If anyone finds a sweet spot of cost/durability please post it. I promise to do the same.
If your a hide glue user or use a heat lamp to remove bridges and fingerboards, lamps that can handle the wattage of short term use makes life much better. Just screw in the heat lamp and go. No setting up special rigs for heating or warming.
I just looked on Google under "used dentist equipment." Some nice stuff but be sitting when you look at prices... .
About 4 years ago I replaced the last in a long line of crappy bench lamps with one from Electrix. It is US made, good quality and sturdy. At first I had a problem because it was shipped without sufficient padding or an outer box, but they sent a replacement part. I opted for one that uses a 100 watt halogen bulb, because I think that gives better color rendering than LED, and I use the heat to pre-warm parts for hide glue. It can get pretty warm right over my head, though. It has a clamp base that is very robust- hasn't loosened a bit in the time I have had it clamped to my bench.
These are pretty decent: http://www.rockler.com/24-snake-arm-shop-light?utm_source=google&am...
The articulated ones that I can find are all crappy. The best were the counterweighted ones from the 50s sometimes found in architects offices. I've searched, but they do not appear to be made anymore.
Greg, those Electrx are the nice ones I've burned through and rehabilitated. LOL.
The flexible conduit is so stiff, it fatigued the metal at the base very quickly. The articulating one I use everyday but had to industrialize the base and replace one of the arms. The good part is I've had 250w heat lamps on in them for 20 minutes or more and nothing gets cooked. Even though the're not rated for it.
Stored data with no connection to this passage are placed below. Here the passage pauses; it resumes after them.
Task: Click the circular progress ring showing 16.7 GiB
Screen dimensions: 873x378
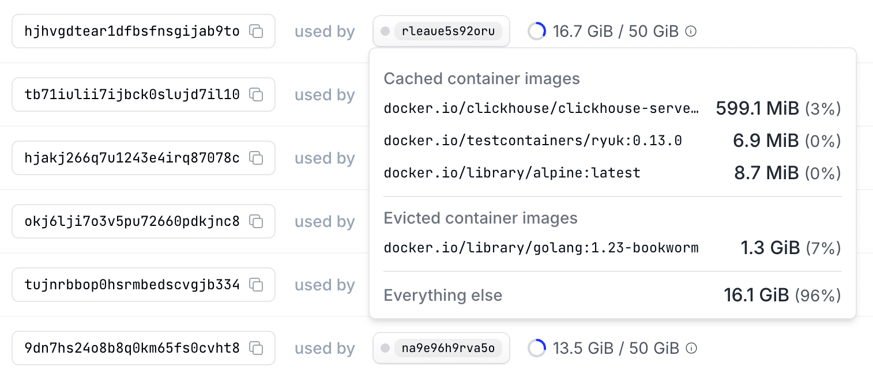Action: (x=537, y=31)
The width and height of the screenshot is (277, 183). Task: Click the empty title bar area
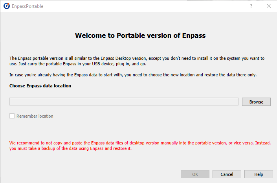138,6
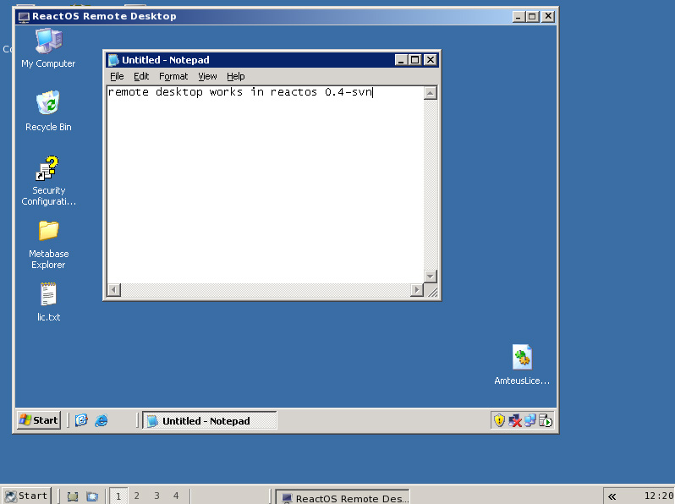The image size is (675, 504).
Task: Open the Help menu in Notepad
Action: click(235, 76)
I have a couple of old Dazor fluorescent lamps from probably from the 50's that are great and prove humans can build one that will last. I keep waiting for a good color LED to come out for them. They also won't hold a heat lamp.
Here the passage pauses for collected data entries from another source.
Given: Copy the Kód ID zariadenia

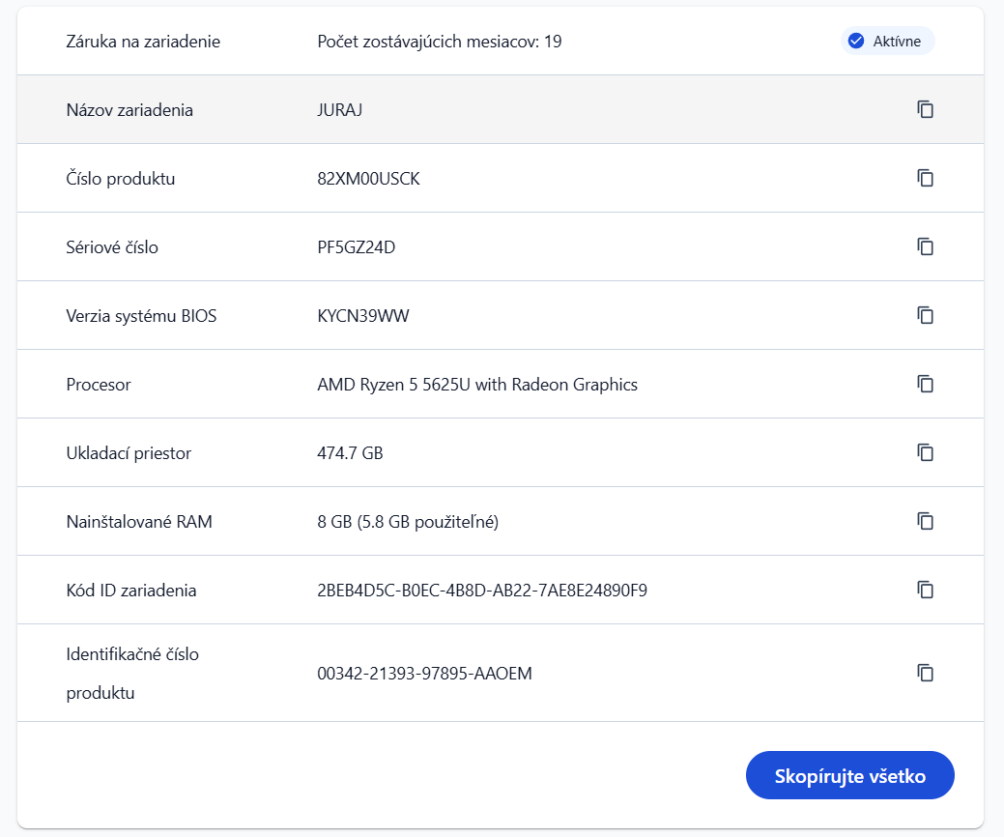Looking at the screenshot, I should pos(925,590).
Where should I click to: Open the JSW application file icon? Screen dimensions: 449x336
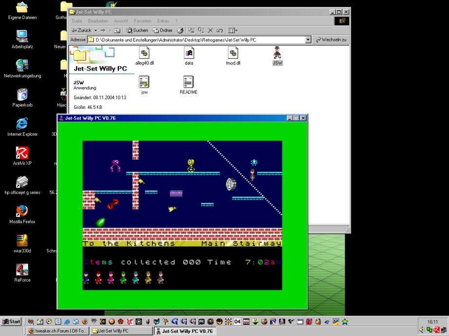278,53
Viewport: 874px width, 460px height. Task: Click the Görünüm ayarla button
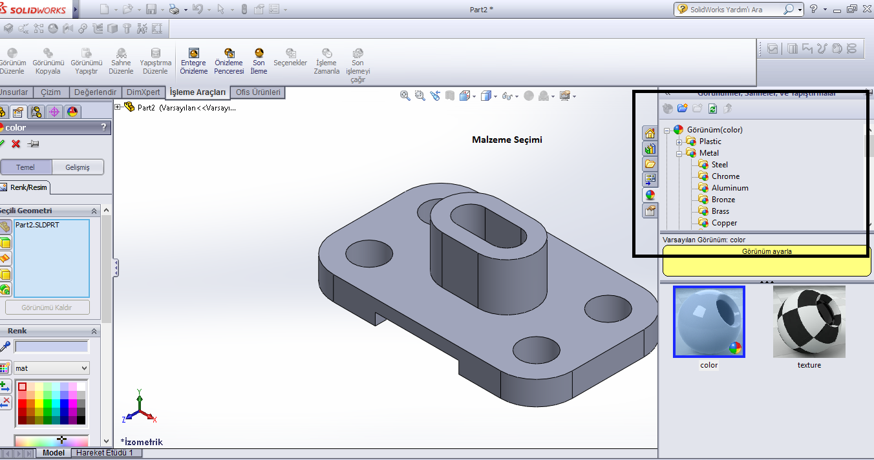767,251
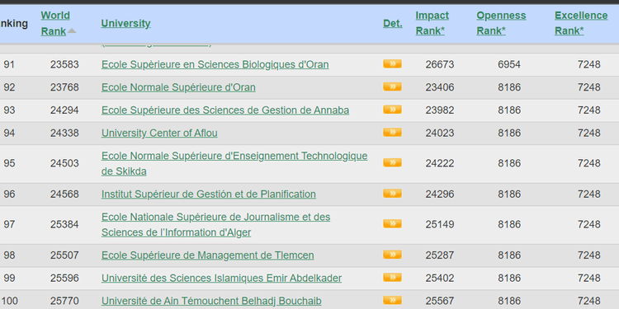Click details arrow for Ecole Supérieure de Management de Tlemcen

click(x=392, y=255)
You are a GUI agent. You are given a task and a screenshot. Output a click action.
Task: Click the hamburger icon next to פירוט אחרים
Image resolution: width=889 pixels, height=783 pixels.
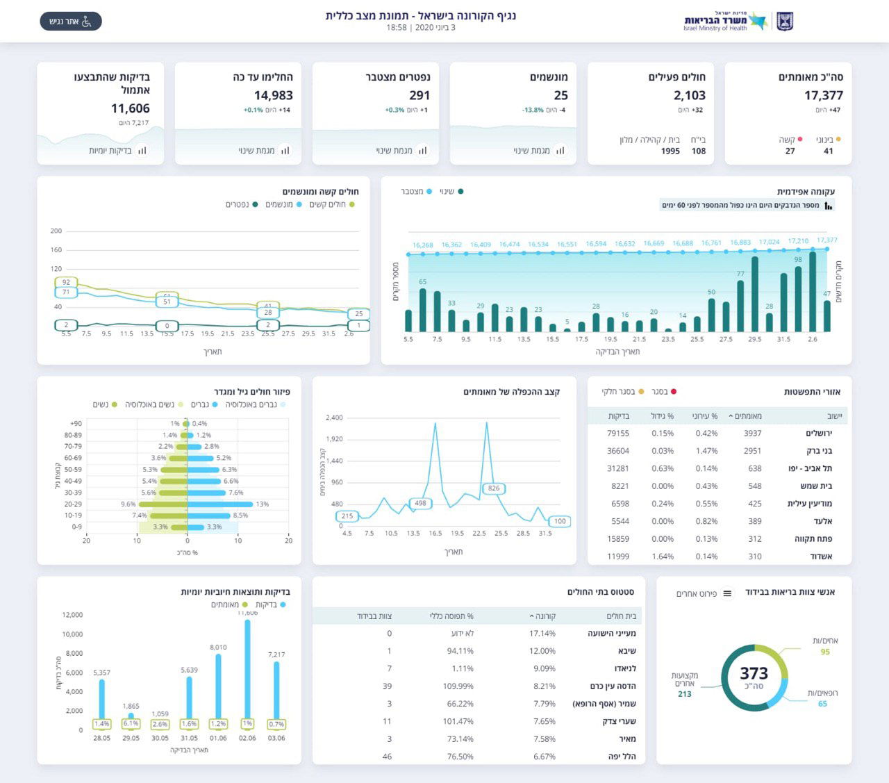(727, 593)
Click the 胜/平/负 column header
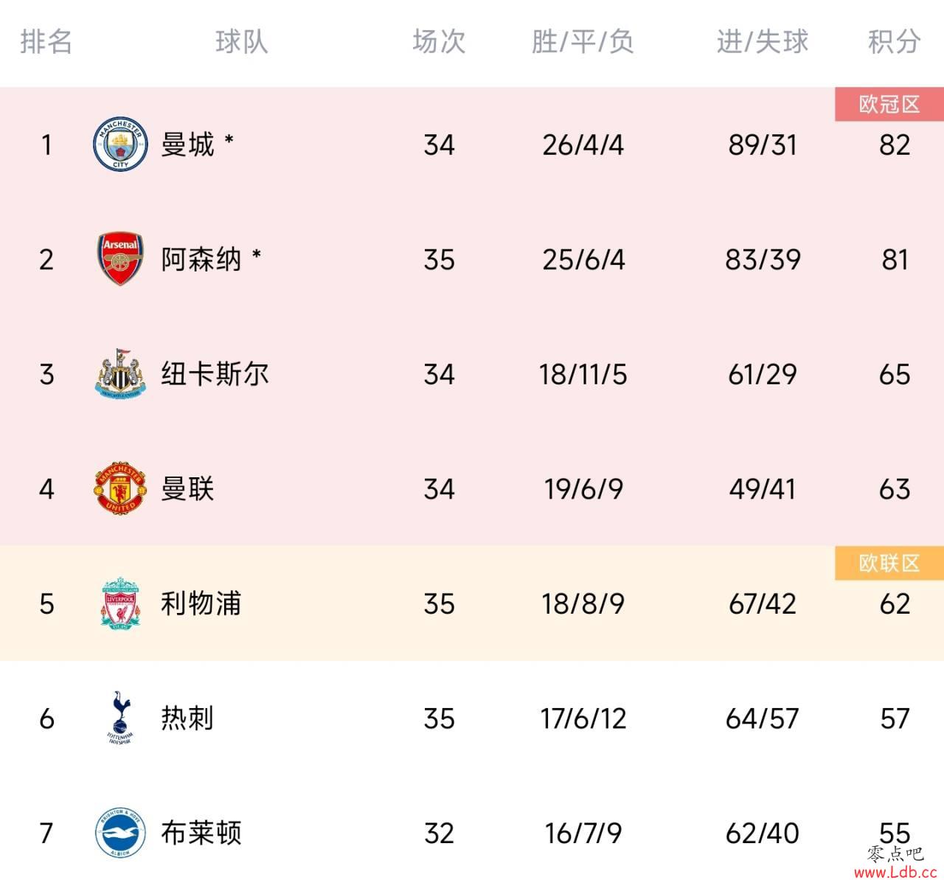This screenshot has width=944, height=880. 583,42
I move my lamp every time I check nut slot heights and move it back while I file so the number of movements is pretty high. I'm also at the point where I need to add Lumens every year to keep up with my declining eyesight.
Thanks for the link Howard. Maybe those are not as stiff as the one that failed on me.
Years ago at Collings, the chosen solution was to buy a pallet of the $14 ones and just replace them when they broke. ( which they did almost every day somewhere in the shop) It was a bit ridiculous.
I have been buying lamps at IKEA for several years. A sort of standard version. These come with a heavy weight metal tray base and porcelain bulb socket. They are cheap and hold up fairly well. I suggest adding metal tape on the seam of the visor section that can twist off as you grab for positioning. I tried the version with magnifying lens, but it was cumbersome and eventually the glass fell out on my work.
Hey guys thank you ALL for the responses!
It's been helpful!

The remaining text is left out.